Photo by Liam Charmer on Unsplash
Did you know that we have been helping Google to train bots without realizing it?
Those annoying "I'm not a robot" captcha tests not only serve to distinguish us from bots, but also helps train Google's A.I. to recognise image better.
Did you notice these captcha has been showing more cars and roads images lately? When we have self-driving car, you should be proud that you help train it.
...
You told a client / your boss that you know Machine Learning (ML).
Now you need to get a high-level overview before your meeting tomorrow.
Here's your 10-minute guide.
Table of Content:
Background
ML used to be one of those buzzwords that my mind automatically filtered out.
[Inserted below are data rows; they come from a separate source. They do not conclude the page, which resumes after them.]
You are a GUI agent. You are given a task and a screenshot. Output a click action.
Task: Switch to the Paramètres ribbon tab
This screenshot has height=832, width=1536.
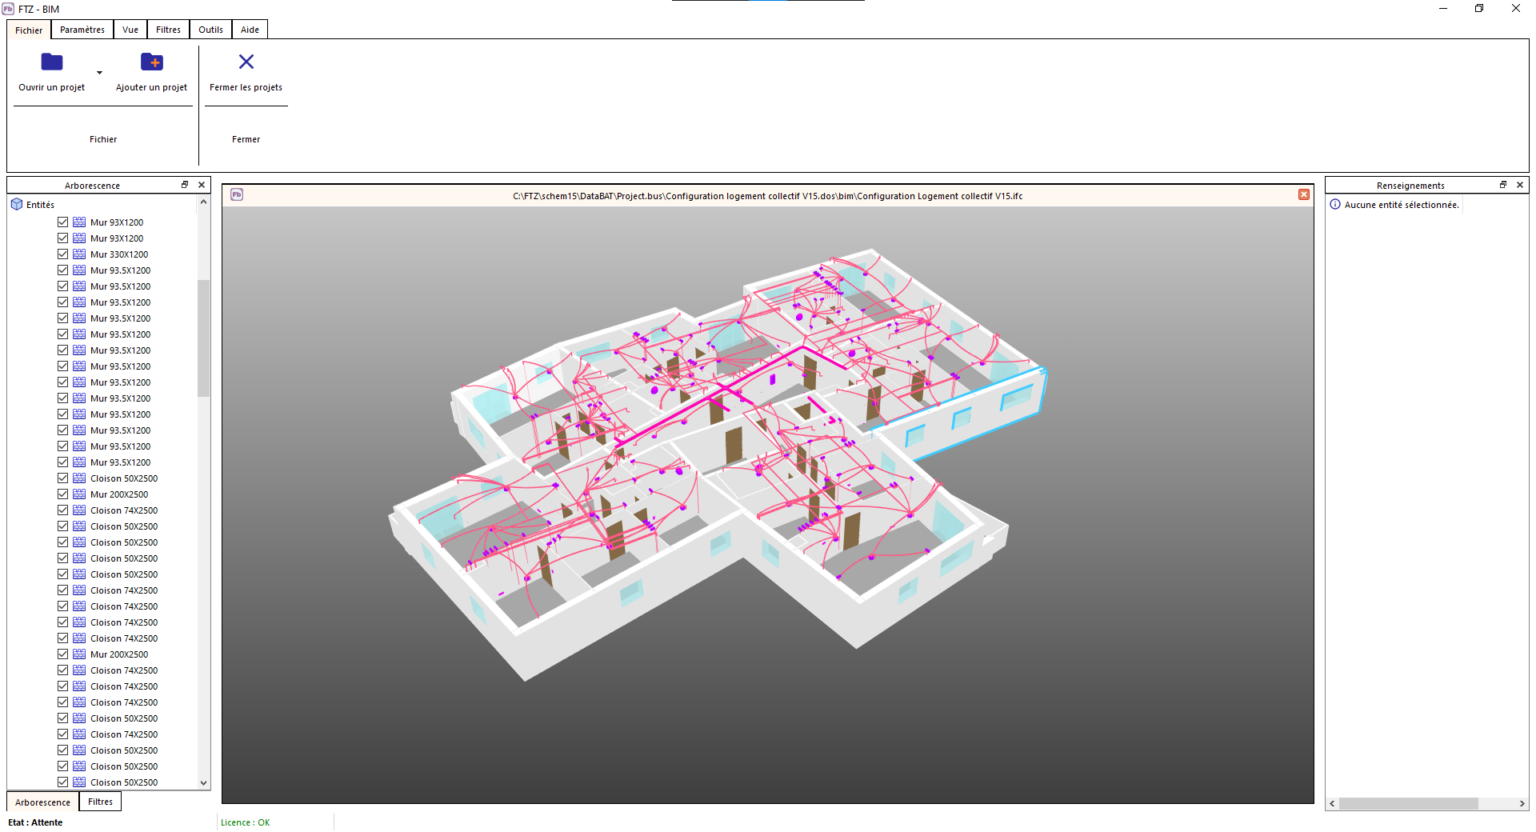tap(81, 29)
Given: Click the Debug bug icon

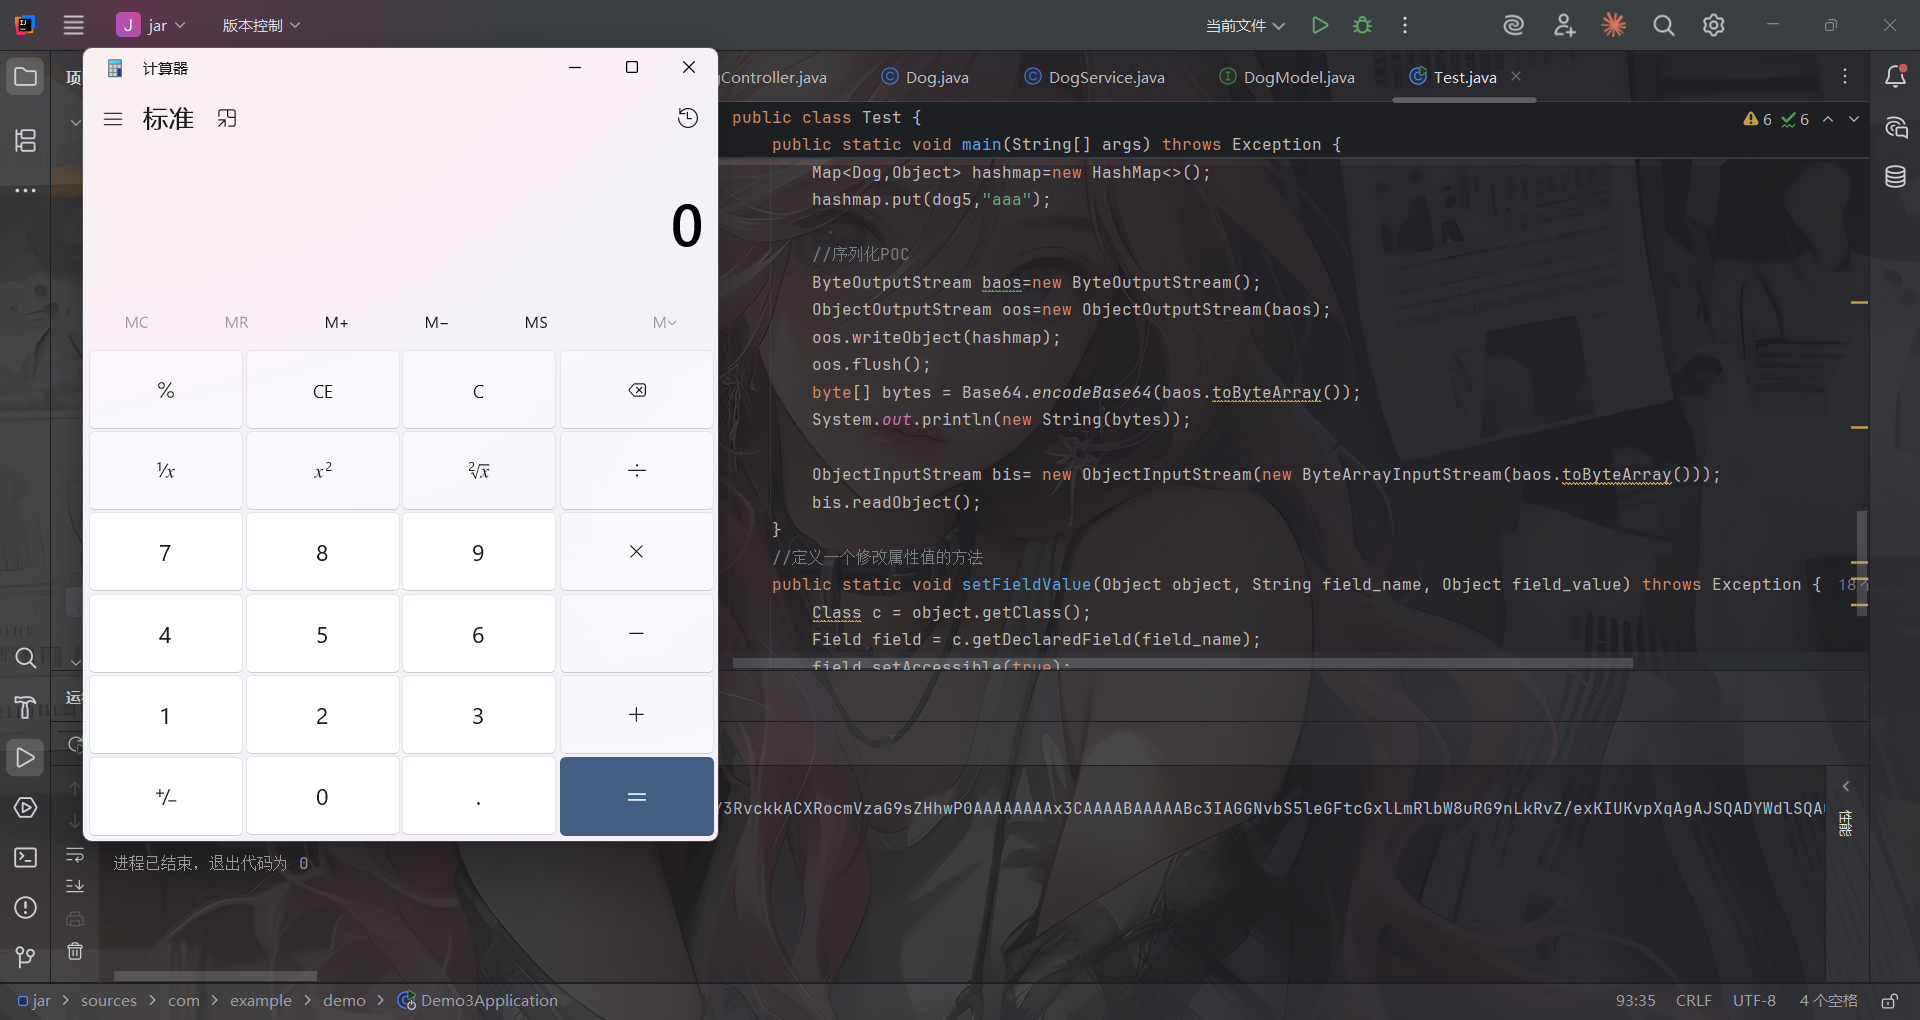Looking at the screenshot, I should point(1362,25).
It finally got my interest when my friend Ben did an internal company sharing on ML.
I just finished a course and thought this might be a fun topic to write on.
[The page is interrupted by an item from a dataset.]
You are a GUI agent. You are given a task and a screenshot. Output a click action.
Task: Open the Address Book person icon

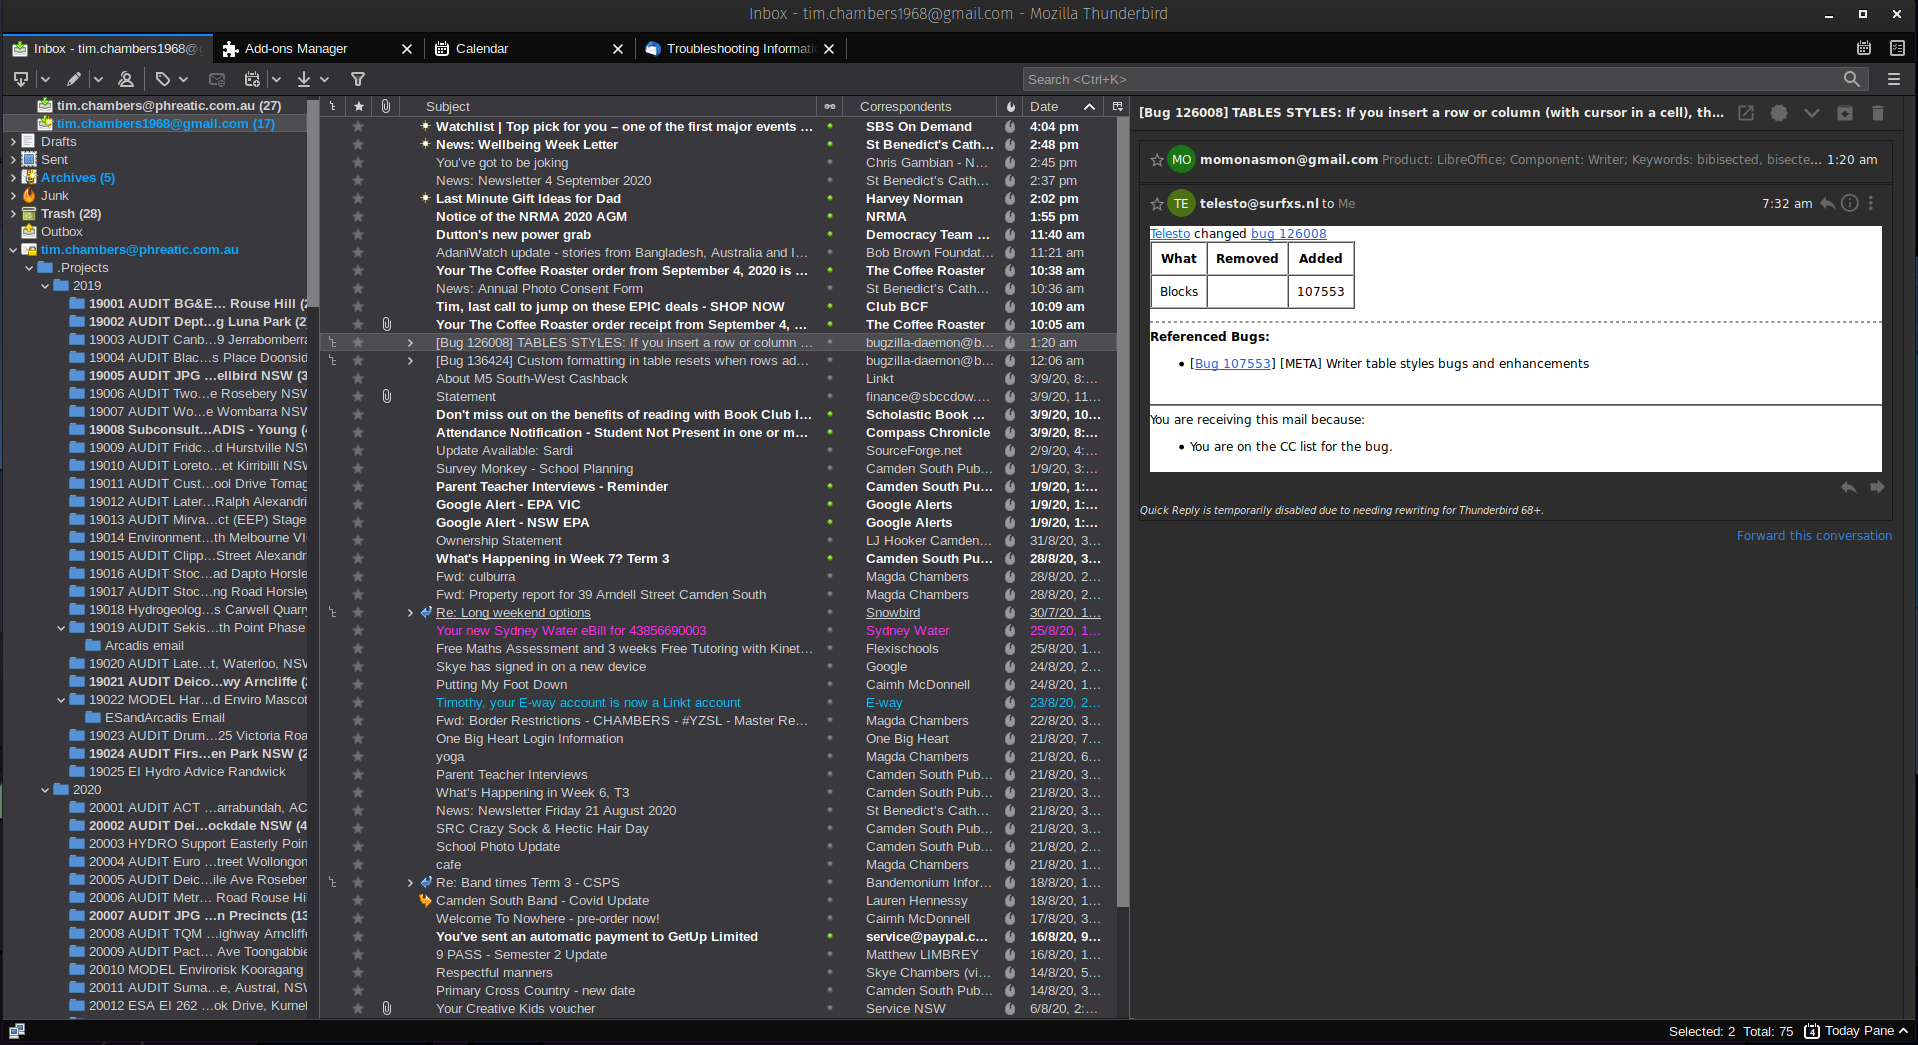click(x=126, y=79)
This article will be the starting of a series:
- ML 101
- Classification with Scikit-learn example
- Deep Learning with TensorFlow example
Intro
Machine Learning is getting computers to perform a specific task without explicit instructions.
What does it mean by "without explicit instructions"?
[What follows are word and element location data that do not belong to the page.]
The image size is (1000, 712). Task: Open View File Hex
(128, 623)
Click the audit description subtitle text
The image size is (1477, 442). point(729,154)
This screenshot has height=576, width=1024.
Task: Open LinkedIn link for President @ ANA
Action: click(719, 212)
Traditionally, we get machines to perform a task by telling them IF this THEN that. But for very complex problem that we can't map out the exact steps, we will need machine to figure out the steps and instructions themselves.
This is done by training machines, getting them to learn about different patterns in data using different algorithms and statistical models.
What does training entail?
For example, if we want our program to identify a dog breed from a dog image, we need to feed the program a large quantity of training data - dog images along with the correct labels / answers.
Machine learns by an iterative process of minimising the loss function / cost function which denotes how much error machine makes in prediction. This is done through different optimisation algorithms such as gradient descent.
...
Training a machine from scratch can be very costly (time, computing power, and amount of training data). ML only became more mainstream in the past few years when we have a massive increase in data and advancement in CPU/GPU capabilities.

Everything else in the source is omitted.